# TRY IT
The data below must be copied in full and without any change.

# SUPPLIED INFORMATION
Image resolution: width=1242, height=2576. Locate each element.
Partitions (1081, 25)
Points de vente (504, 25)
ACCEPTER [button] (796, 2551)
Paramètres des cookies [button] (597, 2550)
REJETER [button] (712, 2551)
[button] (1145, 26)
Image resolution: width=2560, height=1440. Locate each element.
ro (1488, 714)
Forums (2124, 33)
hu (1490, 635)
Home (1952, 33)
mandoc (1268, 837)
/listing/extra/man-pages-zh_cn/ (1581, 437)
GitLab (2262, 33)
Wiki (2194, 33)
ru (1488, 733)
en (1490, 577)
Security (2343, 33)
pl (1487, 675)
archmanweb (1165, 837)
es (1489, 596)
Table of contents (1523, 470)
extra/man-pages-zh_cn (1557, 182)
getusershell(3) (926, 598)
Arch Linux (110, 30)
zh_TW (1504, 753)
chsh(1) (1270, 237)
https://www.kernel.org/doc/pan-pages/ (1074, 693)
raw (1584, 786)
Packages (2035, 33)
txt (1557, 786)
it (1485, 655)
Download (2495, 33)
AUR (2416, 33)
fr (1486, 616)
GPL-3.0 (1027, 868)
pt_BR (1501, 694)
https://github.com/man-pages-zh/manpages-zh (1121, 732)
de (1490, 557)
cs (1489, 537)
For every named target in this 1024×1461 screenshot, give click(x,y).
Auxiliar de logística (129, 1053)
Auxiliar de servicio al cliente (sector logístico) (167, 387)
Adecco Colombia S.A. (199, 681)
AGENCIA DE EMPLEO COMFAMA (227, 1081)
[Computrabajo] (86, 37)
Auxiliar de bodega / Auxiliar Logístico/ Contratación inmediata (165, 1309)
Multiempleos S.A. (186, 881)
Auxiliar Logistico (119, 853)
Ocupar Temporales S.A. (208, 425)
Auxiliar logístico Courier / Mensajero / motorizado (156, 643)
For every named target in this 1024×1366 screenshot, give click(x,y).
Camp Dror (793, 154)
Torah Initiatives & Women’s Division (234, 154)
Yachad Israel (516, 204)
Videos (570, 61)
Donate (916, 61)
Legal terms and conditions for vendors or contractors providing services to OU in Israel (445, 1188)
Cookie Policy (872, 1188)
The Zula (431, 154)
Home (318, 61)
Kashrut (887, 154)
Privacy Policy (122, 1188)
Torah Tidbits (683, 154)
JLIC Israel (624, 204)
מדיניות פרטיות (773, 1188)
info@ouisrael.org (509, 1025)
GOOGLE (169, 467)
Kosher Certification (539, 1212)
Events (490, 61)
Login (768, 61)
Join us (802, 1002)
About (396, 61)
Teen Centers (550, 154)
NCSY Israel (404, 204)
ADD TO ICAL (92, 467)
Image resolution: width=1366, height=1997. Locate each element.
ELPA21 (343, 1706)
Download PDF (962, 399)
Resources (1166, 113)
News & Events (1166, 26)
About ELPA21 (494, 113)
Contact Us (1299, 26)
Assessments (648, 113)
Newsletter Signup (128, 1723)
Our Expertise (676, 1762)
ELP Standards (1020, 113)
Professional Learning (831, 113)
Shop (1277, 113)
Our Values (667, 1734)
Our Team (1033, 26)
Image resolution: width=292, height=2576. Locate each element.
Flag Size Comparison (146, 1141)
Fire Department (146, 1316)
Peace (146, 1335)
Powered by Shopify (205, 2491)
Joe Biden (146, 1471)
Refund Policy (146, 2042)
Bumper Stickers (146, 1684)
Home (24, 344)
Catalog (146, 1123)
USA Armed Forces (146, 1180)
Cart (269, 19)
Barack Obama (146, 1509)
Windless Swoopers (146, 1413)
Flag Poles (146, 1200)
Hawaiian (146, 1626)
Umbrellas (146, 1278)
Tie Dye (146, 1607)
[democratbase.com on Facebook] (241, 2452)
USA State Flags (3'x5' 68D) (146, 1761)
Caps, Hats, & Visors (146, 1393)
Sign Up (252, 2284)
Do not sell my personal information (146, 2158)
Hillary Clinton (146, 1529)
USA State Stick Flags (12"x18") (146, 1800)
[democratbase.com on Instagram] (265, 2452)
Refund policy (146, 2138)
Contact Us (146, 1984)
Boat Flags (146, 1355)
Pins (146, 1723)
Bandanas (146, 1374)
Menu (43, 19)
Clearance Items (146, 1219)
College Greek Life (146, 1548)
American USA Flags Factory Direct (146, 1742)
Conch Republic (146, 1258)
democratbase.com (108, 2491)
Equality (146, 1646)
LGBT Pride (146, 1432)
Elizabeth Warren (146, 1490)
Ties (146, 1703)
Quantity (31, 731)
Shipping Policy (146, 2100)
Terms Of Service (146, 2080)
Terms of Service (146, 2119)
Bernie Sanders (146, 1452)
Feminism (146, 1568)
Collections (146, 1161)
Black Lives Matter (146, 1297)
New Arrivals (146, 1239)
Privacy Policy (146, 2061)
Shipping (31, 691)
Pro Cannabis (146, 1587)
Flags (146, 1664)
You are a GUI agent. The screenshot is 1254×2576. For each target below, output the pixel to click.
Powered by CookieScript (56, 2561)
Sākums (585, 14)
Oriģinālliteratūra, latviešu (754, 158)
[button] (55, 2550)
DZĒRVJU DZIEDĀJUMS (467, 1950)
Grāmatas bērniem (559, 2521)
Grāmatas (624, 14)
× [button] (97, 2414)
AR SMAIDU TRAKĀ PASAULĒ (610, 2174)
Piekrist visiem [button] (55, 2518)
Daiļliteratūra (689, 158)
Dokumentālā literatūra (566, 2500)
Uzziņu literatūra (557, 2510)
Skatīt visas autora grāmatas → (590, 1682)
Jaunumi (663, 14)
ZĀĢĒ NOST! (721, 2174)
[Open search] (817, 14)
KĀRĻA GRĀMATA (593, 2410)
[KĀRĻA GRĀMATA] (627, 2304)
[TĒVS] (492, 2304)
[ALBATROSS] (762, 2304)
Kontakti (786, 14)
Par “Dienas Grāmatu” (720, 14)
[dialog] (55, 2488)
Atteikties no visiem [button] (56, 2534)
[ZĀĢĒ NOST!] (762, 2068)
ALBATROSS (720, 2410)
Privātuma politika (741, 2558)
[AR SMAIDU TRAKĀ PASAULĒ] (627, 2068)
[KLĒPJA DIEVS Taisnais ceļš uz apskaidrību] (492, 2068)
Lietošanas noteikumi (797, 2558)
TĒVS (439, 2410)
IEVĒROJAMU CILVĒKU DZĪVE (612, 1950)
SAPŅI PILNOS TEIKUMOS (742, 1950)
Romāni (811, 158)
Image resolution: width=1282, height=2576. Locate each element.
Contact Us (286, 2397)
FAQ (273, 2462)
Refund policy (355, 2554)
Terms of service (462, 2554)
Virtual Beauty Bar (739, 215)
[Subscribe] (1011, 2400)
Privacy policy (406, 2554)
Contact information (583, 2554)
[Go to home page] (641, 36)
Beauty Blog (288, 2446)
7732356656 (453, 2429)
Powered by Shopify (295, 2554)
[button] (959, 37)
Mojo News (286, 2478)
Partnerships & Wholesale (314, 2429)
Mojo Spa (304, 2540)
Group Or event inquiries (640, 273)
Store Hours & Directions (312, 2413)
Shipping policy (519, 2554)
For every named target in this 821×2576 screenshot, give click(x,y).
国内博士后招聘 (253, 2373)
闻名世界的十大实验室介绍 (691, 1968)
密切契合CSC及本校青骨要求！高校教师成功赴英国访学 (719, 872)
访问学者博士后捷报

# ANSWER FOR THIS EXERCISE
Image resolution: width=1242, height=2576. Locate each element.
Partitions (1081, 25)
Points de vente (504, 25)
ACCEPTER [button] (796, 2551)
Paramètres des cookies [button] (597, 2550)
REJETER [button] (712, 2551)
[button] (1145, 26)
Image resolution: width=2560, height=1440. Locate each element.
ro (1488, 714)
Forums (2124, 33)
hu (1490, 635)
Home (1952, 33)
mandoc (1268, 837)
/listing/extra/man-pages-zh_cn/ (1581, 437)
GitLab (2262, 33)
Wiki (2194, 33)
ru (1488, 733)
en (1490, 577)
Security (2343, 33)
pl (1487, 675)
archmanweb (1165, 837)
es (1489, 596)
Table of contents (1523, 470)
extra/man-pages-zh_cn (1557, 182)
getusershell(3) (926, 598)
Arch Linux (110, 30)
zh_TW (1504, 753)
chsh(1) (1270, 237)
https://www.kernel.org/doc/pan-pages/ (1074, 693)
raw (1584, 786)
Packages (2035, 33)
txt (1557, 786)
it (1485, 655)
Download (2495, 33)
AUR (2416, 33)
fr (1486, 616)
GPL-3.0 (1027, 868)
pt_BR (1501, 694)
https://github.com/man-pages-zh/manpages-zh (1121, 732)
de (1490, 557)
cs (1489, 537)
For every named target in this 1024×1461 screenshot, give click(x,y).
Auxiliar de logística (129, 1053)
Auxiliar de servicio al cliente (sector logístico) (167, 387)
Adecco Colombia S.A. (199, 681)
AGENCIA DE EMPLEO COMFAMA (227, 1081)
[Computrabajo] (86, 37)
Auxiliar de bodega / Auxiliar Logístico/ Contratación inmediata (165, 1309)
Multiempleos S.A. (186, 881)
Auxiliar Logistico (119, 853)
Ocupar Temporales S.A. (208, 425)
Auxiliar logístico Courier / Mensajero / motorizado (156, 643)
For every named target in this 1024×1366 screenshot, give click(x,y).
Camp Dror (793, 154)
Torah Initiatives & Women’s Division (234, 154)
Yachad Israel (516, 204)
Videos (570, 61)
Donate (916, 61)
Legal terms and conditions for vendors or contractors providing services to OU in Israel (445, 1188)
Cookie Policy (872, 1188)
The Zula (431, 154)
Home (318, 61)
Kashrut (887, 154)
Privacy Policy (122, 1188)
Torah Tidbits (683, 154)
JLIC Israel (624, 204)
מדיניות פרטיות (773, 1188)
info@ouisrael.org (509, 1025)
GOOGLE (169, 467)
Kosher Certification (539, 1212)
Events (490, 61)
Login (768, 61)
Join us (802, 1002)
About (396, 61)
Teen Centers (550, 154)
NCSY Israel (404, 204)
ADD TO ICAL (92, 467)
Image resolution: width=1366, height=1997. Locate each element.
ELPA21 (343, 1706)
Download PDF (962, 399)
Resources (1166, 113)
News & Events (1166, 26)
About ELPA21 (494, 113)
Contact Us (1299, 26)
Assessments (648, 113)
Newsletter Signup (128, 1723)
Our Expertise (676, 1762)
ELP Standards (1020, 113)
Professional Learning (831, 113)
Shop (1277, 113)
Our Values (667, 1734)
Our Team (1033, 26)
Image resolution: width=292, height=2576. Locate each element.
Flag Size Comparison (146, 1141)
Fire Department (146, 1316)
Peace (146, 1335)
Powered by Shopify (205, 2491)
Joe Biden (146, 1471)
Refund Policy (146, 2042)
Bumper Stickers (146, 1684)
Home (24, 344)
Catalog (146, 1123)
USA Armed Forces (146, 1180)
Cart (269, 19)
Barack Obama (146, 1509)
Windless Swoopers (146, 1413)
Flag Poles (146, 1200)
Hawaiian (146, 1626)
Umbrellas (146, 1278)
Tie Dye (146, 1607)
[democratbase.com on Facebook] (241, 2452)
USA State Flags (3'x5' 68D) (146, 1761)
Caps, Hats, & Visors (146, 1393)
Sign Up (252, 2284)
Do not sell my personal information (146, 2158)
Hillary Clinton (146, 1529)
USA State Stick Flags (12"x18") (146, 1800)
[democratbase.com on Instagram] (265, 2452)
Refund policy (146, 2138)
Contact Us (146, 1984)
Boat Flags (146, 1355)
Pins (146, 1723)
Bandanas (146, 1374)
Menu (43, 19)
Clearance Items (146, 1219)
College Greek Life (146, 1548)
American USA Flags Factory Direct (146, 1742)
Conch Republic (146, 1258)
democratbase.com (108, 2491)
Equality (146, 1646)
LGBT Pride (146, 1432)
Elizabeth Warren (146, 1490)
Ties (146, 1703)
Quantity (31, 731)
Shipping Policy (146, 2100)
Terms Of Service (146, 2080)
Terms of Service (146, 2119)
Bernie Sanders (146, 1452)
Feminism (146, 1568)
Collections (146, 1161)
Black Lives Matter (146, 1297)
New Arrivals (146, 1239)
Privacy Policy (146, 2061)
Shipping (31, 691)
Pro Cannabis (146, 1587)
Flags (146, 1664)
You are a GUI agent. The screenshot is 1254×2576. For each target below, output the pixel to click.
Powered by CookieScript (56, 2561)
Sākums (585, 14)
Oriģinālliteratūra, latviešu (754, 158)
[button] (55, 2550)
DZĒRVJU DZIEDĀJUMS (467, 1950)
Grāmatas bērniem (559, 2521)
Grāmatas (624, 14)
× [button] (97, 2414)
AR SMAIDU TRAKĀ PASAULĒ (610, 2174)
Piekrist visiem [button] (55, 2518)
Daiļliteratūra (689, 158)
Dokumentālā literatūra (566, 2500)
Uzziņu literatūra (557, 2510)
Skatīt visas autora grāmatas → (590, 1682)
Jaunumi (663, 14)
ZĀĢĒ NOST! (721, 2174)
[Open search] (817, 14)
KĀRĻA GRĀMATA (593, 2410)
[KĀRĻA GRĀMATA] (627, 2304)
[TĒVS] (492, 2304)
[ALBATROSS] (762, 2304)
Kontakti (786, 14)
Par “Dienas Grāmatu” (720, 14)
[dialog] (55, 2488)
Atteikties no visiem [button] (56, 2534)
[ZĀĢĒ NOST!] (762, 2068)
ALBATROSS (720, 2410)
Privātuma politika (741, 2558)
[AR SMAIDU TRAKĀ PASAULĒ] (627, 2068)
[KLĒPJA DIEVS Taisnais ceļš uz apskaidrību] (492, 2068)
Lietošanas noteikumi (797, 2558)
TĒVS (439, 2410)
IEVĒROJAMU CILVĒKU DZĪVE (612, 1950)
SAPŅI PILNOS TEIKUMOS (742, 1950)
Romāni (811, 158)
Image resolution: width=1282, height=2576. Locate each element.
Contact Us (286, 2397)
FAQ (273, 2462)
Refund policy (355, 2554)
Terms of service (462, 2554)
Virtual Beauty Bar (739, 215)
[Subscribe] (1011, 2400)
Privacy policy (406, 2554)
Contact information (583, 2554)
[Go to home page] (641, 36)
Beauty Blog (288, 2446)
7732356656 (453, 2429)
Powered by Shopify (295, 2554)
[button] (959, 37)
Mojo News (286, 2478)
Partnerships & Wholesale (314, 2429)
Mojo Spa (304, 2540)
Group Or event inquiries (640, 273)
Store Hours & Directions (312, 2413)
Shipping policy (519, 2554)
For every named target in this 821×2576 screenshot, give click(x,y).
国内博士后招聘 (253, 2373)
闻名世界的十大实验室介绍 (691, 1968)
密切契合CSC及本校青骨要求！高校教师成功赴英国访学 (719, 872)
访问学者博士后捷报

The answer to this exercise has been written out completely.